Friday, April 2, 2010

Fortune-telling is repugnant in Saudi Arabia (and a capital crime)

This headline caught my eye this morning: Lebanese Not to Be Beheaded Friday for Witchcraft

"A Lebanese man condemned to death for witchcraft by a Saudi court will not be beheaded Friday as had been expected, his lawyer said.
Attorney May al-Khansa said Lebanon's justice minister told her that her client, Ali Sibat, will not be executed in Saudi Arabia on Friday -- the day executions are typically carried out in the kingdom after noon prayers.
She said it is still unclear whether the beheading had been waived or only postponed. "
"Sibat, a 49-year-old father of five, made predictions on an Arab satellite TV channel from his home in Beirut.
He was arrested by the Saudi religious police during his pilgrimage to the holy city of Medina in May 2008 and sentenced to death last November for witchcraft.
The Saudi justice system, which is based on Islamic law, does not clearly define the charge of witchcraft.
Sibat is one of scores of people reported arrested every year in the kingdom for practicing sorcery, witchcraft, black magic and fortunetelling. The deeply religious authorities in Saudi consider these practices polytheism. "

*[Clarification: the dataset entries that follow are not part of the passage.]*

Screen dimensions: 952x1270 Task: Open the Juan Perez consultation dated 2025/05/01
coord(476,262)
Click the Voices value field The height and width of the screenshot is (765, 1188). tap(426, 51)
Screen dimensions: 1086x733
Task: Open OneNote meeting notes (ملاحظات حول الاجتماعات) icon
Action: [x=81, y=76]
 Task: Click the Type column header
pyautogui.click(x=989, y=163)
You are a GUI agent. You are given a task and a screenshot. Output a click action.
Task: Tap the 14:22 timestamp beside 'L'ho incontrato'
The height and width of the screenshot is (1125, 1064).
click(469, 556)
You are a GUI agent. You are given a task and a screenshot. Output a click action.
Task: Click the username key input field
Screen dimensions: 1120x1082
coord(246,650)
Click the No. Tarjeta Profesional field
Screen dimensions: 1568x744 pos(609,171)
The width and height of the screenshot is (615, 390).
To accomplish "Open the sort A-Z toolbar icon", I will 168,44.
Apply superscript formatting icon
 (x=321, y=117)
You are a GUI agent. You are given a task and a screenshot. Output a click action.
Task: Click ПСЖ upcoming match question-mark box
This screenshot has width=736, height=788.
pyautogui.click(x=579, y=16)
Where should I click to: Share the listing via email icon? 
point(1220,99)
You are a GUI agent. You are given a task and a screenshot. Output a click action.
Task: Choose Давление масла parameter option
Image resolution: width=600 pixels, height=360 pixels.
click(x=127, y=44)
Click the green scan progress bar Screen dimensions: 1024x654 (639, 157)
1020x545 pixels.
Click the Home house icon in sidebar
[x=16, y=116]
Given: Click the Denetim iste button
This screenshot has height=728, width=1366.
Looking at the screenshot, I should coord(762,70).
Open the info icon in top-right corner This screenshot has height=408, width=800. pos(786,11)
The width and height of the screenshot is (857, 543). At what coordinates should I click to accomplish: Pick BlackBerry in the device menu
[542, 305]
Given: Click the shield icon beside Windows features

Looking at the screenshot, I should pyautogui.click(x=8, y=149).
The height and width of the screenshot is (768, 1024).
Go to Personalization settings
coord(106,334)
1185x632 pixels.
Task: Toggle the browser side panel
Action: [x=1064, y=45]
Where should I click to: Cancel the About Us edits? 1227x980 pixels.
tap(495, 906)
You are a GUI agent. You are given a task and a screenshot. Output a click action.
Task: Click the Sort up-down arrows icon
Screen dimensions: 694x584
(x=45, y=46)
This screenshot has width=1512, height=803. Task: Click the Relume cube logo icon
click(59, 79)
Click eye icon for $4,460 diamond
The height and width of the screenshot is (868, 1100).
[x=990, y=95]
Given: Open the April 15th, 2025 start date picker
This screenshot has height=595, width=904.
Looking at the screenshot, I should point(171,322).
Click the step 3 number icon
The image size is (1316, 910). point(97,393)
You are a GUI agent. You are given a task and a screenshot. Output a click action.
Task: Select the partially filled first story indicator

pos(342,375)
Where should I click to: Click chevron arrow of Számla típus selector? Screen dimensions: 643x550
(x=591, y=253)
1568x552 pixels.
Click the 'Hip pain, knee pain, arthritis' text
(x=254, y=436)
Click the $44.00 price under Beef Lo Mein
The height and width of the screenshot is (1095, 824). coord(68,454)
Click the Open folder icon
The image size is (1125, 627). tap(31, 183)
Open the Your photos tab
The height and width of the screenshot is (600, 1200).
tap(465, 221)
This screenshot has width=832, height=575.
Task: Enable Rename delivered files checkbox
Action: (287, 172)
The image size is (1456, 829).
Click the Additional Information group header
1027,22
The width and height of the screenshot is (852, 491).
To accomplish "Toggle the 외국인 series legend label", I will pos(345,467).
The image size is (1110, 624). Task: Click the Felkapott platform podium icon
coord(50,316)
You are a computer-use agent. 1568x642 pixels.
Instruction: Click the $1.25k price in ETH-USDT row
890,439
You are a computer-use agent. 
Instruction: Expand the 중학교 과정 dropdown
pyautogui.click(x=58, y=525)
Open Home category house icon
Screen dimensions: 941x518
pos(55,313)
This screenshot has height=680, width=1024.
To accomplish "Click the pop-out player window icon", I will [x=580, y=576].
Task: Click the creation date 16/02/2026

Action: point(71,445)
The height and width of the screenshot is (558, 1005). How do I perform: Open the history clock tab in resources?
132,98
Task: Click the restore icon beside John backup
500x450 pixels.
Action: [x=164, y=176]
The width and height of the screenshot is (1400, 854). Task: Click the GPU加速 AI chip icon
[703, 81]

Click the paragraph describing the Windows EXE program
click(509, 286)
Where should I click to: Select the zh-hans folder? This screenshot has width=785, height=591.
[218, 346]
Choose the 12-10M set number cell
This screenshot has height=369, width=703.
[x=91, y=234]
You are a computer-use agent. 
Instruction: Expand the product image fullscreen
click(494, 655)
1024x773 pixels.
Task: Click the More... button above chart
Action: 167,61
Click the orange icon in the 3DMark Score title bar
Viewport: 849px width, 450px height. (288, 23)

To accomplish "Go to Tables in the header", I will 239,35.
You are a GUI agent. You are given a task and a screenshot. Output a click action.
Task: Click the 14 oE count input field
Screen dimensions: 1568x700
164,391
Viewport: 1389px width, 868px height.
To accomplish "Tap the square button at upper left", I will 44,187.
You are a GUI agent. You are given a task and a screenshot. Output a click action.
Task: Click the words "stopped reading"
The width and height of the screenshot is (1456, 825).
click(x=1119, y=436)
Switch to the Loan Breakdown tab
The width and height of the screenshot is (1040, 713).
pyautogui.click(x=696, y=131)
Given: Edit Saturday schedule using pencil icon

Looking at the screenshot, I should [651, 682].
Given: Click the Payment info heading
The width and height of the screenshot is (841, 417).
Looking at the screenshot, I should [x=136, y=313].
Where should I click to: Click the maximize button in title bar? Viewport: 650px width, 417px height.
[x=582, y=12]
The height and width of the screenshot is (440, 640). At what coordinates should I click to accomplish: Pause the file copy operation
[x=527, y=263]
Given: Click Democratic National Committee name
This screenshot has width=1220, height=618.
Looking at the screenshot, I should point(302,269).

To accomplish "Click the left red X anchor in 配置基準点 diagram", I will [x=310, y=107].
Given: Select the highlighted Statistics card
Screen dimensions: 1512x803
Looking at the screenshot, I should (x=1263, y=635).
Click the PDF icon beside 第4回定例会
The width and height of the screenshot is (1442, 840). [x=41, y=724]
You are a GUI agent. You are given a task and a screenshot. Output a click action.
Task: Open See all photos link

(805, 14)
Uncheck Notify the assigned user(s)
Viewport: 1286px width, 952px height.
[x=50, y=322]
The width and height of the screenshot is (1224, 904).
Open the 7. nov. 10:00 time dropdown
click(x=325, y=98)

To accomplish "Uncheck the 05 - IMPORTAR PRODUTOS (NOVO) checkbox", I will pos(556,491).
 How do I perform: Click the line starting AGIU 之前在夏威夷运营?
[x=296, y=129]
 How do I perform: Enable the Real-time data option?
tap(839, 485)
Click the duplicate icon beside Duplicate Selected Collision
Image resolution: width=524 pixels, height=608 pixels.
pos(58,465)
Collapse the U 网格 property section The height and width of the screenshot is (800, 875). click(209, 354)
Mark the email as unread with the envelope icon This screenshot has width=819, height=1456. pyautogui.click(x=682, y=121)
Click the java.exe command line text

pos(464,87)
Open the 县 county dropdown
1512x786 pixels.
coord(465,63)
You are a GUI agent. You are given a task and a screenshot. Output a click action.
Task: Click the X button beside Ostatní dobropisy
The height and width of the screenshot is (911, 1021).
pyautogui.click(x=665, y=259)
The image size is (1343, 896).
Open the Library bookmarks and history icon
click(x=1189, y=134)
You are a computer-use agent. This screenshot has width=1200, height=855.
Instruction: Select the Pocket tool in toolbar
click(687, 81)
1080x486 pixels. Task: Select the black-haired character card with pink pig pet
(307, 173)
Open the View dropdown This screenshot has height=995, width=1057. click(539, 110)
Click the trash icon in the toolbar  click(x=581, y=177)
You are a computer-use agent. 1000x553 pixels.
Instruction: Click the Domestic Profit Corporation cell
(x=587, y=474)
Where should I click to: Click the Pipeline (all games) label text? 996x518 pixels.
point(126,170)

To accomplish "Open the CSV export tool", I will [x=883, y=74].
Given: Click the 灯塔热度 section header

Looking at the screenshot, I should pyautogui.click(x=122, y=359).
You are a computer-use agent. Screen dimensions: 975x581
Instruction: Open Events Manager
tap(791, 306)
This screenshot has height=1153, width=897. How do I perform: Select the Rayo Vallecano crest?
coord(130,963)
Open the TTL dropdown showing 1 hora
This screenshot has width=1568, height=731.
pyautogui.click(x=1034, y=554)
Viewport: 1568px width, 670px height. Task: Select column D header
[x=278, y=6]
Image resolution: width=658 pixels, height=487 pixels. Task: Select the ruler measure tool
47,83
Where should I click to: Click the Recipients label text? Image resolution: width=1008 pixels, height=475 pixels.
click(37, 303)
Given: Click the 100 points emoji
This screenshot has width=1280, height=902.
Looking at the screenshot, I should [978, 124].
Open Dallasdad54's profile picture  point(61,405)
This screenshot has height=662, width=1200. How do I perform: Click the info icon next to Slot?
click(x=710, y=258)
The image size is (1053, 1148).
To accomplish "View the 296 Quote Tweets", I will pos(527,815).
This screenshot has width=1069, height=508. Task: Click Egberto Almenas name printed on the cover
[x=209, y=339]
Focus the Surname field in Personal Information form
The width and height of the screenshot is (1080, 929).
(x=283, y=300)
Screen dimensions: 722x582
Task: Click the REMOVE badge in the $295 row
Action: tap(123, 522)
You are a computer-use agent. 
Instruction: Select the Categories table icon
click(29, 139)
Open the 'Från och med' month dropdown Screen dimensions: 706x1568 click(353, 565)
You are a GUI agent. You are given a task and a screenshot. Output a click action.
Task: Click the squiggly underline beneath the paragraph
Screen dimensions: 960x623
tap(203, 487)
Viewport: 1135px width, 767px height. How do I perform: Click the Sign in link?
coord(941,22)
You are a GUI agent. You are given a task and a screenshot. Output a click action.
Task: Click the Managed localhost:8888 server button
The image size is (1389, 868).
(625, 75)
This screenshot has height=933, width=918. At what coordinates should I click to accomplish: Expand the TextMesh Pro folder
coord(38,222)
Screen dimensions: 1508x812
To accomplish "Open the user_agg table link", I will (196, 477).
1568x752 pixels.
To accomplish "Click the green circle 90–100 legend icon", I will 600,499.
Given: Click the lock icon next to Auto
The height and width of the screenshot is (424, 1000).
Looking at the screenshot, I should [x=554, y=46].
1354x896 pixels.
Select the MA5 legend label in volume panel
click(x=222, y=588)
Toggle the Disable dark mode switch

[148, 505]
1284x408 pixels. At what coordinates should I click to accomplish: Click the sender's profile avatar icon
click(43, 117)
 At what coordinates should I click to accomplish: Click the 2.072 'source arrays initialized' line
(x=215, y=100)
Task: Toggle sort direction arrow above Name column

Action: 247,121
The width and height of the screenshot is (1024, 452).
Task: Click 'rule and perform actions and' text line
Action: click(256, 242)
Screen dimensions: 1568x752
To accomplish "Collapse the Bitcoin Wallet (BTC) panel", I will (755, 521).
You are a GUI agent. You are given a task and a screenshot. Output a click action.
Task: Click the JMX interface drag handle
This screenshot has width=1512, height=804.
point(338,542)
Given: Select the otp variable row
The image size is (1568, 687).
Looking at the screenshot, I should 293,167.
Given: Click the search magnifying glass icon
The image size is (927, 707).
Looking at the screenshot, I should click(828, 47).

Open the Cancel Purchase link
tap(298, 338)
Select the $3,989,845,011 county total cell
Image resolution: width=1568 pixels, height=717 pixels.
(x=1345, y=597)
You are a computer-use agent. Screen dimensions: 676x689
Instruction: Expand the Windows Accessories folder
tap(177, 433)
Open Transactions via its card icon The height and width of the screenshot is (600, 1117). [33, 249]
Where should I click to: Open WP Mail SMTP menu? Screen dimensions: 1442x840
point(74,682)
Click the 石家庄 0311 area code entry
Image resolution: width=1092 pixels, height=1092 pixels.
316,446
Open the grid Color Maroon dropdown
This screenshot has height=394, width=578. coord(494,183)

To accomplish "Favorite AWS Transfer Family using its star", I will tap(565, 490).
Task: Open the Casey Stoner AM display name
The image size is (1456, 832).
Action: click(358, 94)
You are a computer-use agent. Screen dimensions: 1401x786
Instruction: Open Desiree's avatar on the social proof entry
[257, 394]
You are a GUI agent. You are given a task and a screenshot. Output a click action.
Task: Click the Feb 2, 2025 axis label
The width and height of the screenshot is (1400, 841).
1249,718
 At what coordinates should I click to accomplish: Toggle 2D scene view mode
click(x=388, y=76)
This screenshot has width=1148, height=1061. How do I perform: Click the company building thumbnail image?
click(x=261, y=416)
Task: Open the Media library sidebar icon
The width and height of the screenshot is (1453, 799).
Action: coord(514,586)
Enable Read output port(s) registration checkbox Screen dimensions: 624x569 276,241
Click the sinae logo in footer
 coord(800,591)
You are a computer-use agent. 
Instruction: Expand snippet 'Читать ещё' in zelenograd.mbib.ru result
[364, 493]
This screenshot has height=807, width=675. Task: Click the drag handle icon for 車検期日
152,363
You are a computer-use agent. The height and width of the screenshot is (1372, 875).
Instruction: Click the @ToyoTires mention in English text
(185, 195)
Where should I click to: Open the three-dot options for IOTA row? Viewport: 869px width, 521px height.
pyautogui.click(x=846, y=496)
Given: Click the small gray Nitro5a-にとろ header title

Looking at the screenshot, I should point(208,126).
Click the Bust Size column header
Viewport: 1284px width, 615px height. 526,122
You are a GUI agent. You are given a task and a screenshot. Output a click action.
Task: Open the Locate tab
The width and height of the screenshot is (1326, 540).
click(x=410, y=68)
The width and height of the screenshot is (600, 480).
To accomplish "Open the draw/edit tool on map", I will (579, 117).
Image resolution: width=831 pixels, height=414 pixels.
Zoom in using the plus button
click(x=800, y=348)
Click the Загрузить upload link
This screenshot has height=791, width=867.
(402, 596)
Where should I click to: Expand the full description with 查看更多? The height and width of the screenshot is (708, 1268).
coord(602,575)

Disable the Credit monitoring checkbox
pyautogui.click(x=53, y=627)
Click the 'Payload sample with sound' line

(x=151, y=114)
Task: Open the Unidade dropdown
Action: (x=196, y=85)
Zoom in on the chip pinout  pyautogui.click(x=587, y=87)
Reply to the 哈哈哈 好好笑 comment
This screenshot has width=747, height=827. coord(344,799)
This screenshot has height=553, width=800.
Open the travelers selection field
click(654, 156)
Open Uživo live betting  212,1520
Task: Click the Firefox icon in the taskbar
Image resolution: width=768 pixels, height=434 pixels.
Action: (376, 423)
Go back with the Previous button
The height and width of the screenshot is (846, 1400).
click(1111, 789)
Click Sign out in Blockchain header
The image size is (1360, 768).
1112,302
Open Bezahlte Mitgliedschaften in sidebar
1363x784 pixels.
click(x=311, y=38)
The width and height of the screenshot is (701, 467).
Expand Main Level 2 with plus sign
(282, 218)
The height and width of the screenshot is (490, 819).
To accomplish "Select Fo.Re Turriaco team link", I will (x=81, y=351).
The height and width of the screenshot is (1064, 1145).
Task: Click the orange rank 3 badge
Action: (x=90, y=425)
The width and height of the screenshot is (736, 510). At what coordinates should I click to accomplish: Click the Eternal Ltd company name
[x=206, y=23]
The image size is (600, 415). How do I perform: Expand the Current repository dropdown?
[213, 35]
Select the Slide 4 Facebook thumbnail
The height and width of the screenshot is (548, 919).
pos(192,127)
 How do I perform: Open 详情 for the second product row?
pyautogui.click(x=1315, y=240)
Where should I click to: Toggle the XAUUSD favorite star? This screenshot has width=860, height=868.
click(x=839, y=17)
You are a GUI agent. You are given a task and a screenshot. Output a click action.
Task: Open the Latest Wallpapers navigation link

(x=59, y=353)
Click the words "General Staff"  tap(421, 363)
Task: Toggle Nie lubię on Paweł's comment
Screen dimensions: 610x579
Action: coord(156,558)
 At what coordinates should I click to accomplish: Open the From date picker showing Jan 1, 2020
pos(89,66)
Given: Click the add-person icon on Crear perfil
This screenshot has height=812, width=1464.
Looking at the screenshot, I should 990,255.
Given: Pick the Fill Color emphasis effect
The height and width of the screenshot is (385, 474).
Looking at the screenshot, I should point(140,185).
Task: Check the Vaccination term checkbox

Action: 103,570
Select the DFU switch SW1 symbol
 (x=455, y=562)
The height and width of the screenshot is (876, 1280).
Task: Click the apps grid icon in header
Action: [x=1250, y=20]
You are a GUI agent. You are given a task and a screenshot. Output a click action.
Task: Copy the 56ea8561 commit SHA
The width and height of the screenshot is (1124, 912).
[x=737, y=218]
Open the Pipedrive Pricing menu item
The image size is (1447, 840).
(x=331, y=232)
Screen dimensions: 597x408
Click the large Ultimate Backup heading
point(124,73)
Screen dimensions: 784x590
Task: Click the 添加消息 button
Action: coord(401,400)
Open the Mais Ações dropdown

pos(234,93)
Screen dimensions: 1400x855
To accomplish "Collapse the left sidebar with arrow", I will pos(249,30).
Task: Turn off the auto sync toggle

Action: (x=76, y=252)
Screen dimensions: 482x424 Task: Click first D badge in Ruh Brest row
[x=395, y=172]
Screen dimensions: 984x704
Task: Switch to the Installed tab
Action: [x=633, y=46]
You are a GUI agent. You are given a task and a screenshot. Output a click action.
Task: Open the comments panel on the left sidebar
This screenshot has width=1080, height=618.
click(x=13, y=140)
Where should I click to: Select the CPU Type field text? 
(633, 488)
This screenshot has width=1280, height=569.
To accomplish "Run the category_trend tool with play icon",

(Presumably the ability of fortune tellers to predict the future is imperfect, since otherwise Mr Sibat might have skipped this trip.)

Update 4/24/10: "But fraud, while a crime, is not punishable by death, said Mr. AlGasim, the retired judge. Only actual sorcery is a crime.
“You have to differentiate between acts that cheat or deceive people for money, which deserve to be punished, and dealing with magic,” he said. “There is no mechanism to prove it, and any confession is open to doubt, especially if someone confesses in prison.” "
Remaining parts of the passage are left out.